僕は彼女の家の前で座り込み、帰るのを待つことにした。

だって、彼女の喜ぶ笑顔が見たかったから。

どれくらい時間が経過しただろうか?
僕は、お腹が空いてきてしまった。
ふと、持っていたショートケーキの箱に目がいく。

ハッとして目を逸らす。

「いやダメだ。ダメダメだよ」

しばらくしてまたショートケーキの箱に目が行く。

「見るくらいなら大丈夫」

僕は、自分自身にそう言い聞かせた。

ショートケーキの入った箱をそっと開けた。のぞくと、真っ白いホイップクリームの上に大きな赤い苺が乗っかっているショートケーキが見えた。

とても、美味しそう。

僕は、不謹慎にも思った。

一口なら大丈夫だよ……。

いや、食べた所が凹んでバレてしまう。

横から少しずつ寄せて穴を埋めてしまえば判りっこないさ。絶対に。

僕は、そんな甘い誘惑に負けてしまい。
とんでもない判断をしてしまった。

箱の中の大きな苺ショートケーキをそっと取り出して手のひらに乗せた。

震える人差し指で、イチゴのショートケーキのなるべく目立たない場所の生クリームを掬って舐めたんだ。
口に入れた瞬間から甘いホイップクリームの味が口一杯に広がっていく。

どうしようもなく、甘く美味しかった。

一度、気を緩めるとどうしょうもない。
食べたい気持ちが心の良心を上回り決壊させた。

もう一口くらい大丈夫だよ。
と、続けて掬って舐めた。

美味しい。なんとか誤魔化せるさ。

もう一口、美味しい。なんとかなるさ。
もう一口、美味しい。なんとかなるんじゃない。
もう一口と……。

欲望は加速していき無我夢中で味わっていた。

気がつくと、手の中のショートケーキは、なんとかなる状態ではなくなってしまったんだ。

どうしょう。つい……。

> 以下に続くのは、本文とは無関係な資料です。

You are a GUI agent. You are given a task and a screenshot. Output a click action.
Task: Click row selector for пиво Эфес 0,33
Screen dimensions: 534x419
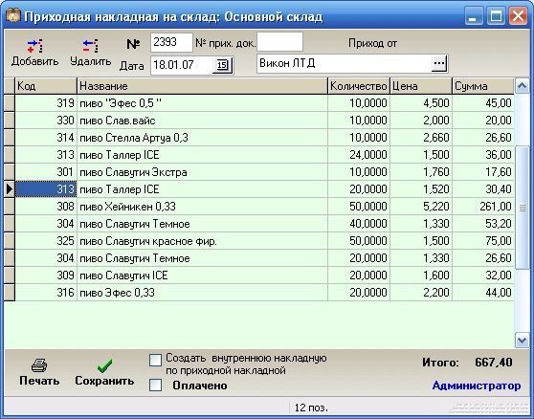point(10,293)

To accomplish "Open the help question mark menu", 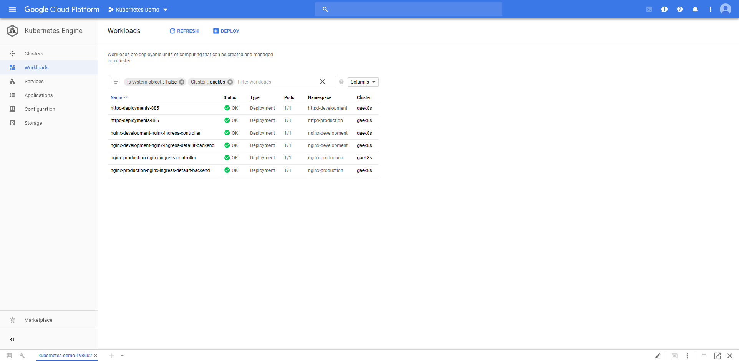I will tap(679, 9).
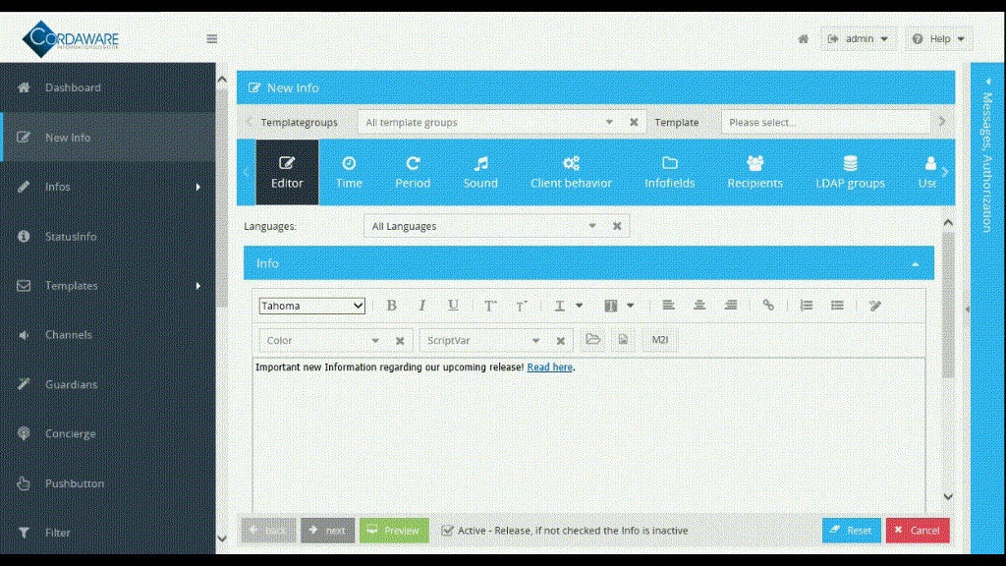Select the Underline formatting icon

452,305
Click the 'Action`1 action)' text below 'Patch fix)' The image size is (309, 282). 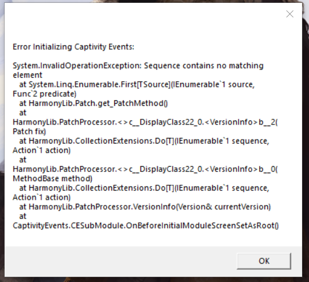pos(42,151)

解っていたのに。
欲求を我慢できずにしてしまった事を後悔した。

困った気持ちになる事で、解決するわけではなかった。

困り果てた僕は、仕方なく帰宅して事情を母親に話した。

母親は、みるみるうちに鬼婆のような形相に変身。

その後は、母親にこっぴどく叱られて平手打ちをくらい。泣きべそさ。

結局、同じ様な苺のショートケーキを買って彼女に渡す事になった。勿論、彼女にケーキを渡すまでの一部始終を、母親に監視される事になるだろう。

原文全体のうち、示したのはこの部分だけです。